### The problem
Across the data below, in how many lines does the word "temperature" appear? Give only the number.

### Records
=======
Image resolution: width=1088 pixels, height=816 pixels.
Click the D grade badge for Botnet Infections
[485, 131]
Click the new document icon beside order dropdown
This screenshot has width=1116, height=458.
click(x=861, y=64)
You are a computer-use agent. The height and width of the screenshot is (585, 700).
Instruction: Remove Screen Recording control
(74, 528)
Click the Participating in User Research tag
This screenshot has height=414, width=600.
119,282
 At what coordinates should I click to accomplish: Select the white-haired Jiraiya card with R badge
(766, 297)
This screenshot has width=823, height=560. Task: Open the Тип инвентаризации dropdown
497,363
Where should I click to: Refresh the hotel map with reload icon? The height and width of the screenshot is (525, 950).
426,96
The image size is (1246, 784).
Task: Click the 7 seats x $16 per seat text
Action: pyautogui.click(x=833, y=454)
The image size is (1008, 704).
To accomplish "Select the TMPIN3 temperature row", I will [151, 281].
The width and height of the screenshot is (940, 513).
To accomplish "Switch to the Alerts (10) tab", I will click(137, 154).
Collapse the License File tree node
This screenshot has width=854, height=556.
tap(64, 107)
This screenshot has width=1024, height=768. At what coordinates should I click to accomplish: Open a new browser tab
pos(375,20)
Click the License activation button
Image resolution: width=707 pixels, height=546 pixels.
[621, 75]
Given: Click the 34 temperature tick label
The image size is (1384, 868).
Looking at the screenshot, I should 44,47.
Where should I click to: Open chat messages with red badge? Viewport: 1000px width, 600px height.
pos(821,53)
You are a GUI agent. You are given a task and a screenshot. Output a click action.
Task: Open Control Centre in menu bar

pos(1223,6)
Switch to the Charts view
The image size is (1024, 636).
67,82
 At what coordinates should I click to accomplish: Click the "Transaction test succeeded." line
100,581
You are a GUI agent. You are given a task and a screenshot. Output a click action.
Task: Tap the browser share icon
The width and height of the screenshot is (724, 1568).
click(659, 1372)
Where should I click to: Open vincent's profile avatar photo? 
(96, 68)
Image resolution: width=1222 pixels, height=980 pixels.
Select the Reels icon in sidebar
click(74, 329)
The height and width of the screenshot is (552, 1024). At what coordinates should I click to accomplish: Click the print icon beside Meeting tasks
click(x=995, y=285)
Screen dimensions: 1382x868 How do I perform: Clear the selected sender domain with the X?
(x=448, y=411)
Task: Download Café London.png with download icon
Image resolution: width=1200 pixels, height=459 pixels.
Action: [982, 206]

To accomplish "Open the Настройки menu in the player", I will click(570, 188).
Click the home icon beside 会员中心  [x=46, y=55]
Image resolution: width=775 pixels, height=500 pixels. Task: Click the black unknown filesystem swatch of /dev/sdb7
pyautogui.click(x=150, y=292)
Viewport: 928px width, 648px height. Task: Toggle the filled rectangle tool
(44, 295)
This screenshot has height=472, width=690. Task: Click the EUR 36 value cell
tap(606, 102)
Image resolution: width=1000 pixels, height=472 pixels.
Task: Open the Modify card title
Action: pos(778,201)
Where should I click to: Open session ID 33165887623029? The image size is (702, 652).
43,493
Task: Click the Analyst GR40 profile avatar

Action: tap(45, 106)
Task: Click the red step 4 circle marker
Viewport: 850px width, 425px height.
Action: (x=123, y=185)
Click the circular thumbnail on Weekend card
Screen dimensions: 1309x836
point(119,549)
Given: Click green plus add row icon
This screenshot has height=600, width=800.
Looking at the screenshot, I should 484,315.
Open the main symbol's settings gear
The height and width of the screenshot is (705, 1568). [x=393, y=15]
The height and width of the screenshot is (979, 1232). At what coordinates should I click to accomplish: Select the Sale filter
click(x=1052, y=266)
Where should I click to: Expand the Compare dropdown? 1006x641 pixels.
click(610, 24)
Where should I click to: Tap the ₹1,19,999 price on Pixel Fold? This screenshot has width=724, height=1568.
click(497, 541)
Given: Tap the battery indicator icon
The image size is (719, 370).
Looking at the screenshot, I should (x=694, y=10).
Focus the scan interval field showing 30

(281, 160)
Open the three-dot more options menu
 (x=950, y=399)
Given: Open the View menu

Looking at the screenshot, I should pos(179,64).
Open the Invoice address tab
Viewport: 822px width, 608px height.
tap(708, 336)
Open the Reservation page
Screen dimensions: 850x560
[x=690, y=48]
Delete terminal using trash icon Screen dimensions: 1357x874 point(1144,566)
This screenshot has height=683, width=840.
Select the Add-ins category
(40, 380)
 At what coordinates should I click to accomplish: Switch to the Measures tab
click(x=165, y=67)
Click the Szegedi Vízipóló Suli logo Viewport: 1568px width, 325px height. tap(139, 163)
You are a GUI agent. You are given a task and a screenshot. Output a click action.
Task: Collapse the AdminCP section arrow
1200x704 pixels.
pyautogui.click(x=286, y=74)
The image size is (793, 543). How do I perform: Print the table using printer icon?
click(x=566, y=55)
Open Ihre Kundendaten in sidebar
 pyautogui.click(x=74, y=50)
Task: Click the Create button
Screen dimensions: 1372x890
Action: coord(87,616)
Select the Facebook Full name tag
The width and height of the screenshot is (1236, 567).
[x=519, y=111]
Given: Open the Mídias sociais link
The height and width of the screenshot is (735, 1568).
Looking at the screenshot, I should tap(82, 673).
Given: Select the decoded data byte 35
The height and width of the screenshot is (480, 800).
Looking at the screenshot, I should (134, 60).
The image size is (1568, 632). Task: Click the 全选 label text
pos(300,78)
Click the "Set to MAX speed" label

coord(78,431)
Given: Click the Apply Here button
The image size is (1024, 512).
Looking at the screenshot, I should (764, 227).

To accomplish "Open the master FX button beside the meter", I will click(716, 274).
=======
### Result
2